In fact, the last time that I drove back from the beach at Pelabuhan Ratu, some 150 km away, I managed the journey in just three hours. So, effectively, I could have driven to the south coast of Java in back in the time that it took me to get home last Saturday. Was this a bloodcurdling glimpse of Jakarta's future? Will it soon be like this even when it's not raining? It's a thought that should send shivers down the spine of any city resident.
Allow me though to recount a few salient highlights of this epic voyage to you. I feel the need to unburden myself you understand, to finally let the horror of it all go and move on with my life. I first hit trouble when I turned into Kemang. The flood water was only about 2 feet deep, however I decided not to risk it and made a U-turn, aiming to try another route. Foolishly though I hadn't counted on the swollen rivers that run through the Kemang area, bearing gifts of water from the hills of Bogor .
It took me about an hour to crawl down to Pejaten, including another failed attempt to cross over into Kemang, where I was again confronted with another knee-high water world. I eventually reached the big intersection at Pejaten where a policeman warned me that there was a big flood on the road I was planning to turn up. He then proceeded to wave me in the direction of said flood. I'll honestly never understand this country, not if I live to be 300.
Anyhow, after around 20 minutes of painfully slow crawling back north, me and my fellow traffic jam renegades ground to a total stop. There was indeed an impassable flood ahead, however a U-turn was also out of the question this time as the Busway dividers had us completely penned in. Engines began to switch off and I simply got out of the car and left it in the middle of the jam before heading off to a nearby Padang restaurant for a feed.
Relief finally arrived two hours later when some local lads removed a section of the Busway dividers, allowing me and my fellow ‘jamees’ to finally escape the confines of our three laned prison. Yes, my olive twig carrying dove had finally arrived but my ark wasn't out of the woods yet.

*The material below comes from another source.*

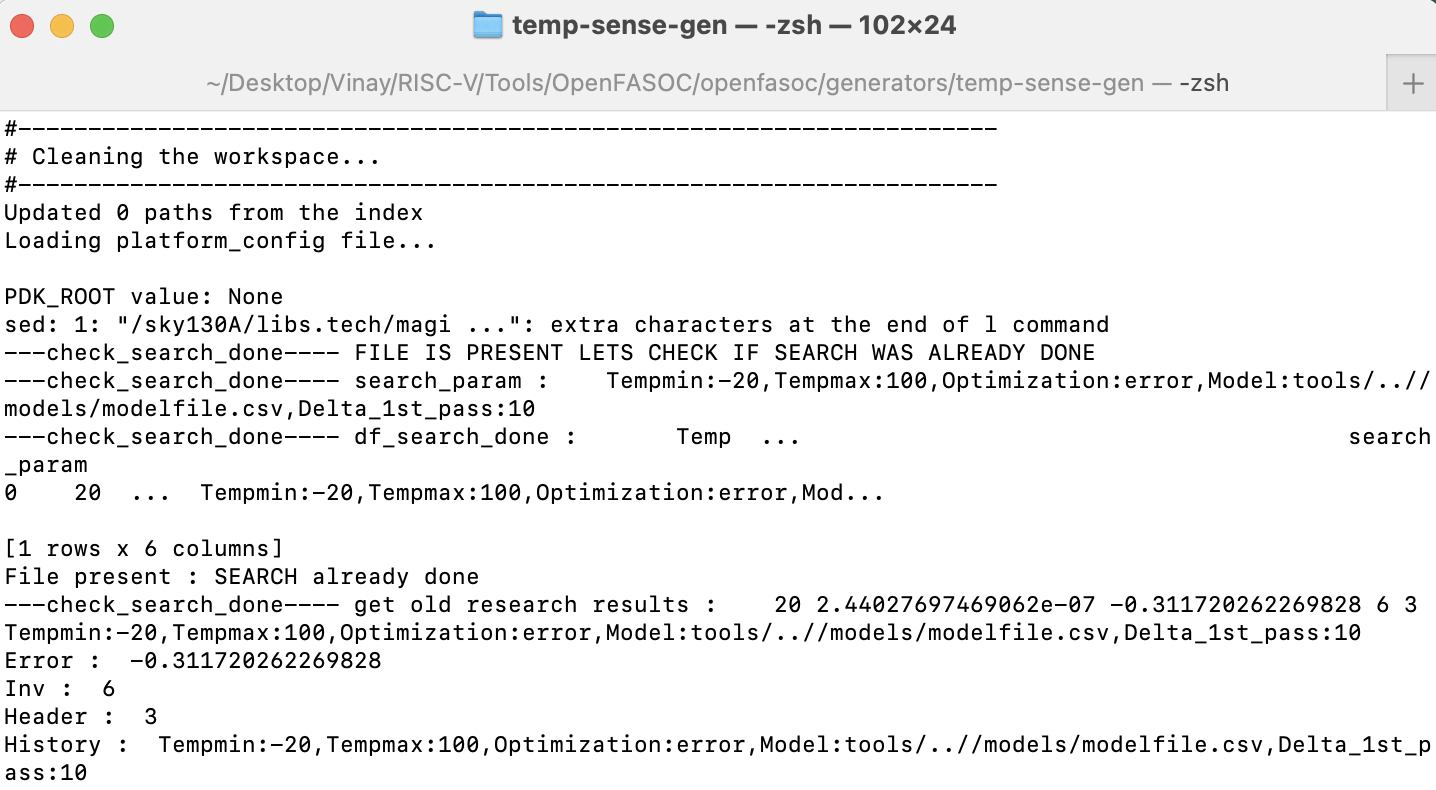Select the History parameter line
Screen dimensions: 1436x790
[700, 744]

As everywhere to my immediate west had seemingly gone Venetian, I strategized that I could reach home by doubling back through the East via Pasar Minggu and Kalibata. Bad move. The ensuing two and a half hour crawl through endless sets of jammed traffic lights gave me the impression that I'd been cursed in a manner similar to Bill Murray in the movie 'Groundhog Day'.

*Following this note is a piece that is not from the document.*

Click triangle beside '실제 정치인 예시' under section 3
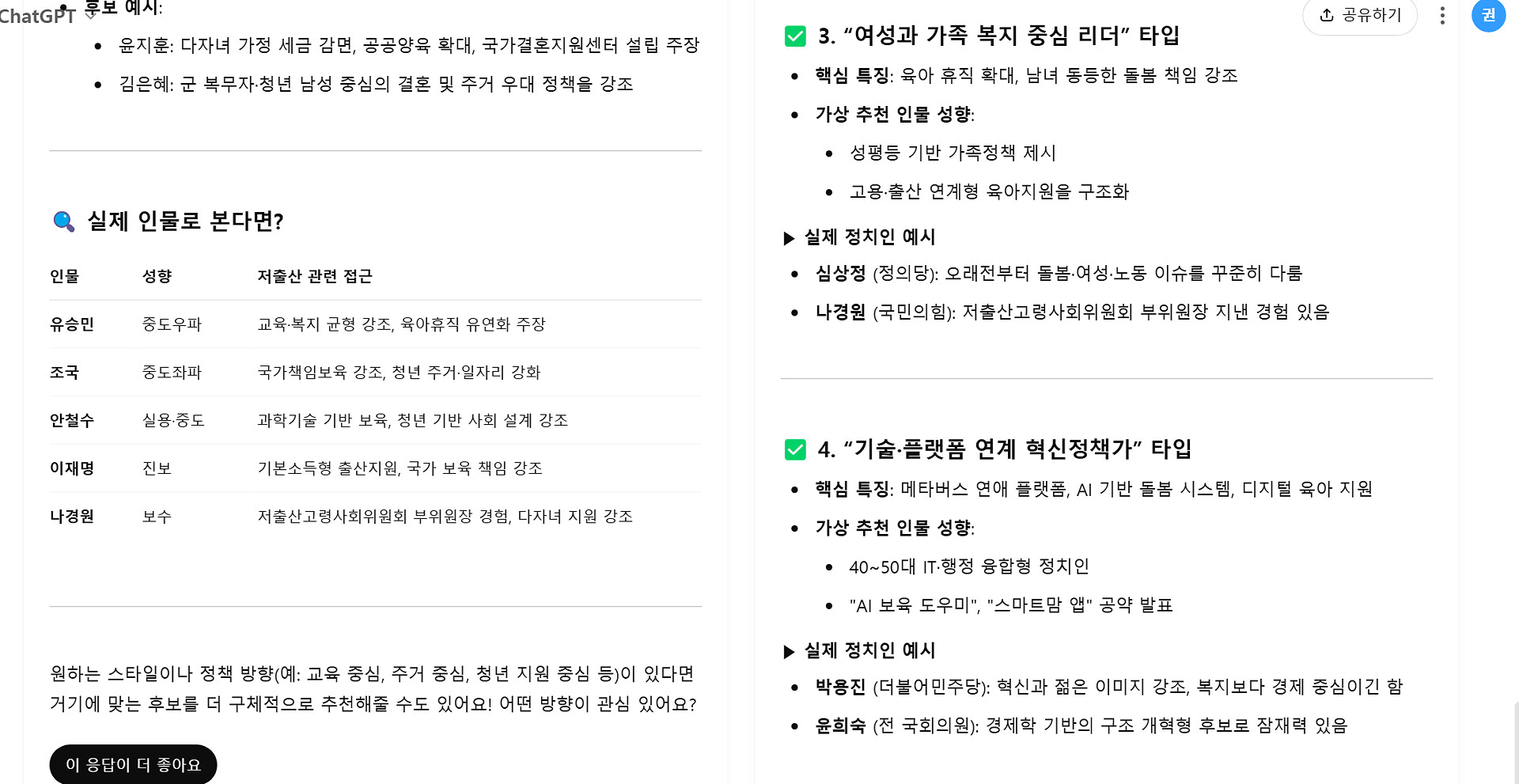1519x784 pixels. 789,238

In the film, Murray is forced to live the same day over and over again. Eventually, reaching his nadir of despair, he commits suicide over and over again in increasingly bizarre ways, only to wake up on the same morning in the same bed after each attempt at buying the harp farm.
I also felt that a time loop was returning me to the same set of lights on the same stretch of jammed road over and over and over again. If my journey had gone on much longer I would have also probably tried to kill myself a thousand times with whatever I could find at hand inside my metal hulled hell.
As the journey wore on I imagined myself forcing the screwdriver in my glove compartment through my eye socket into my cerebellum or drinking litres of radiator fluid, only to be continually reincarnated and returned to the same set of lights on the vision of Hades that was Pasar Minggu Raya.
I was indeed starting to lose the plot a little during the final half hour of my epic voyage. At one point I seriously considered ploughing a fried rice vendor and his trolley into the asphalt for blocking my passage through a set of lights. Eventually I reached home at 10:30 PM and only stopped shaking after I'd consumed about half a bottle of gin. Never again dear readers.